BLBG: Pound Reaches Two-Week High on Bets U.K. Recovery Gathering Pace
The pound reached the strongest level in almost two weeks versus the dollar as reports showing U.K. house prices rose and consumer confidence held at a September 2007 high added to evidence of quicker growth.
Sterling headed for a weekly gain versus the U.S. currency as Bank of England Chief Economist Spencer Dale said policy makers will probably face a “healthy” split on when to raise interest rates. U.K. government bonds declined with German bunds as euro-area consumer prices rose more than analysts forecast.
“With any sort of confidence that starts to build, again being buoyed by the property market, that gives the pound a lift,” said Harry Adams, head of trading at Argentex LLP, a currency advisory company in London. “More rhetoric coming out of the Bank of England is gearing everyone up that U.K. interest rates will rise. The more rhetoric that comes up the further the pound pushes.”
The pound rose 0.2 percent to $1.6722 at 1:55 p.m. London time after reaching $1.6769, the highest level since Feb. 17. It has risen 0.6 percent this week after falling 0.8 percent the week before. Sterling slid 0.5 percent to 82.56 pence per euro.
Nationwide Building Society said home values increased 0.6 percent in February, a 14th monthly increase, reaching an average 177,846 pounds. From a year earlier, prices were up 9.4 percent.
Economy Outlook
A consumer confidence index by GfK NOP Ltd. stayed at minus 7 from January, the London-based group said today. That matched the median forecast of economists in a Bloomberg News survey. A gauge on the outlook for the economy remained at 2, the highest since September and up 27 points from a year earlier.

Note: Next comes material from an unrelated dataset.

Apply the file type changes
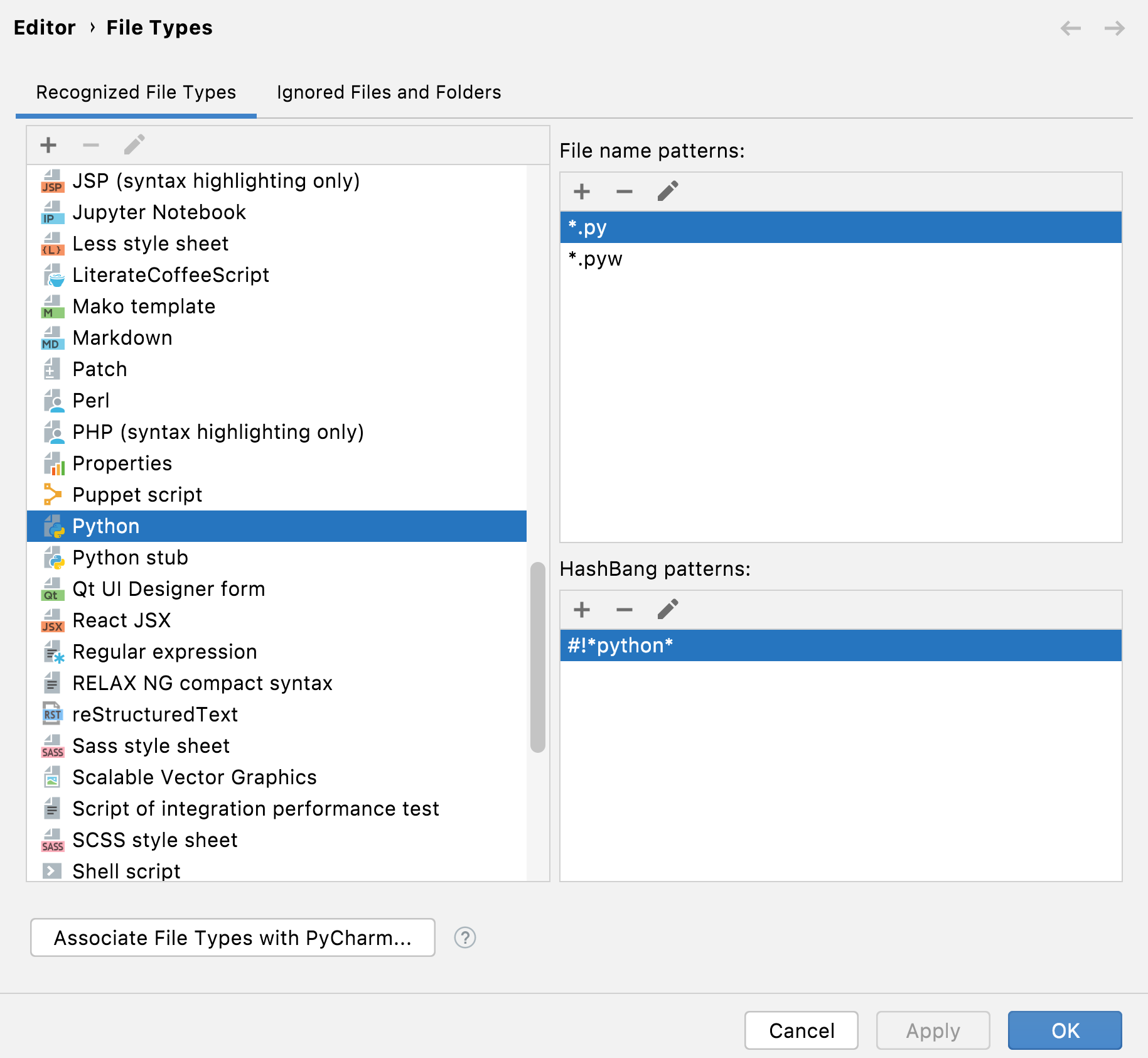Viewport: 1148px width, 1058px height. (x=933, y=1030)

The pound has gained 12 percent in the past year, the best performer among 10 developed-nation currencies tracked by Bloomberg Correlation-Weighted Indexes amid speculation the strengthening economy will prompt the central bank to raise borrowing costs earlier than it projected. The euro appreciated 6.5 percent and the dollar rose 0.1 percent.

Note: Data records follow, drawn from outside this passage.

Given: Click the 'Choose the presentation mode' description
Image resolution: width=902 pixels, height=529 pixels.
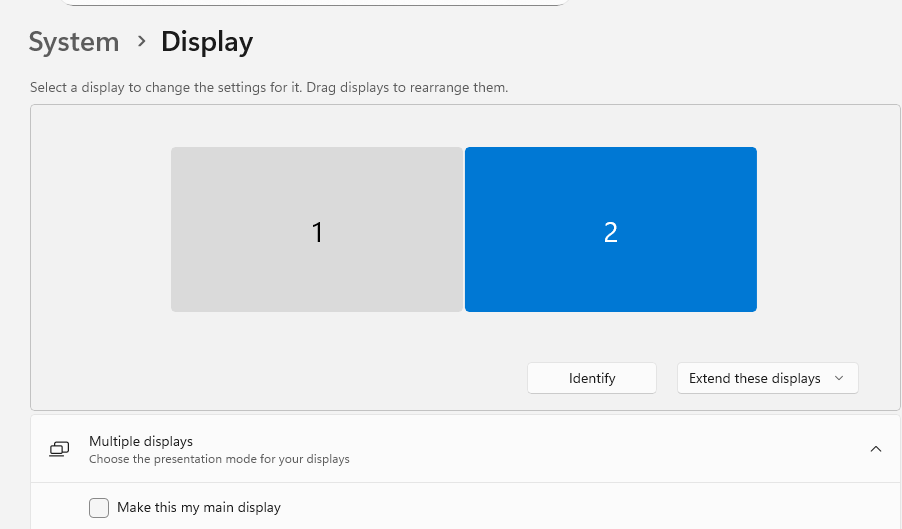Looking at the screenshot, I should [x=219, y=459].
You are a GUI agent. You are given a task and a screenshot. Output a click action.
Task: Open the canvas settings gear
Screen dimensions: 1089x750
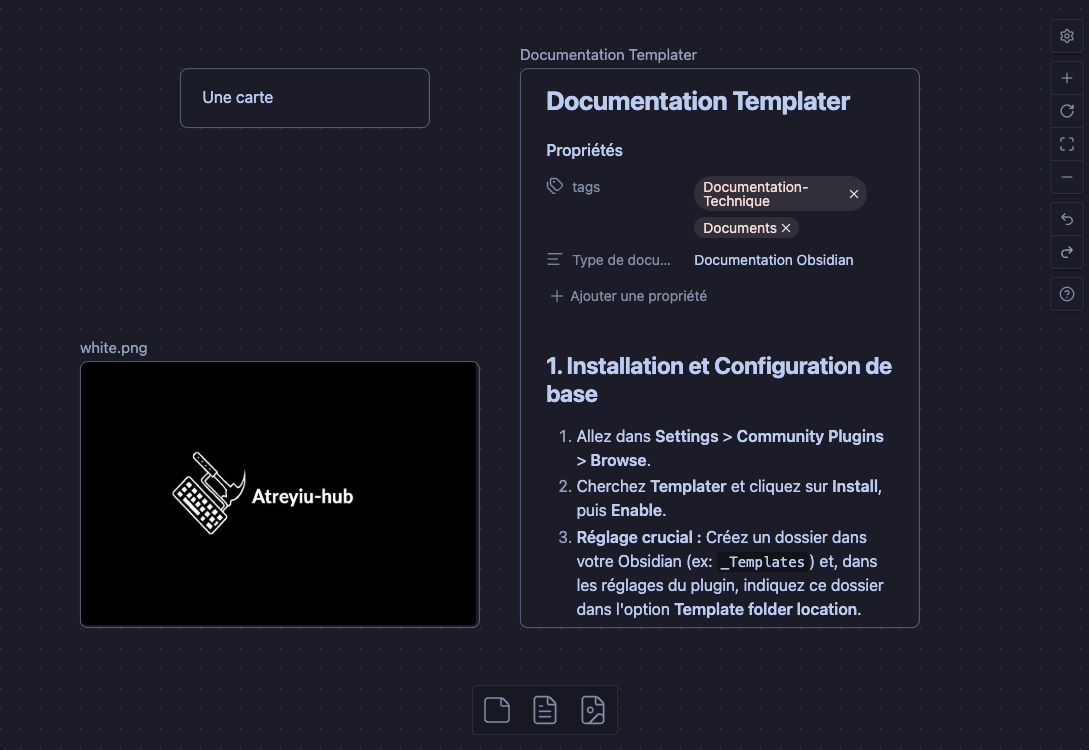pos(1066,36)
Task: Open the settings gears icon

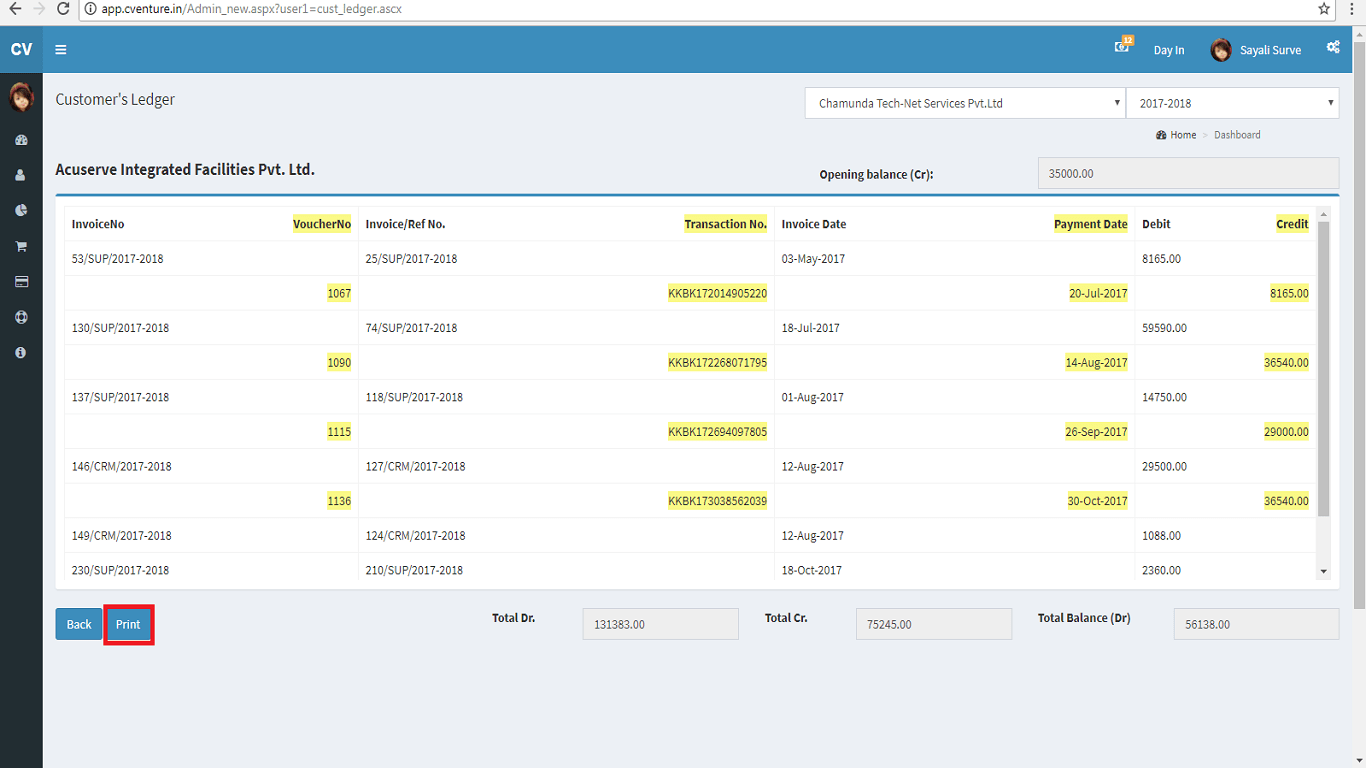Action: 1333,47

Britain’s economy grew 0.7 percent in the three months through December, the fourth straight quarter of expansion, the Office for National Statistics said on Feb. 26.
“As we go through this year and into next year, as the economy keeps growing and keeps developing, at some point different people will be thinking it’s more or less close to raising interest rates,” Dale said in a Bloomberg News interview in London yesterday. “It’ll be quite natural then to have greater dissent. I certainly expect to see greater dissent and I think it’ll be a healthy thing.”
European Inflation
The benchmark 10-year gilt yield rose four basis points, or 0.04 percentage point, to 2.72 percent. The 2.25 percent bond maturing in September 2023 fell 0.32, or 3.20 pounds per 1,000-pound face amount, to 96.125.
German 10-year bond yields climbed six basis points to 1.62 percent.
Euro-area consumer prices grew an annual 0.8 percent, the same pace as in the previous two months. That exceeded the median estimate of 0.7 percent in a Bloomberg News survey of 41 economists. The European Central Bank seeks a rate of just under 2 percent over the medium term.
“Euro markets are selling off quite aggressively,” said Jamie Searle, a fixed-income strategist at Citigroup Inc. in London. “People are pricing out any chance of a rate cut next Thursday from the ECB and the gilt market is simply following. Most people were expecting 0.6 percent or 0.7 percent, so anything either side of that was always going to cause a market reaction given the importance of inflation data with regards to the ECB decision.”
U.K. gilts returned 2.5 percent this year through yesterday, according to Bloomberg World Bond Indexes. German securities earned 2.6 percent and U.S. Treasuries advanced 2.1 percent.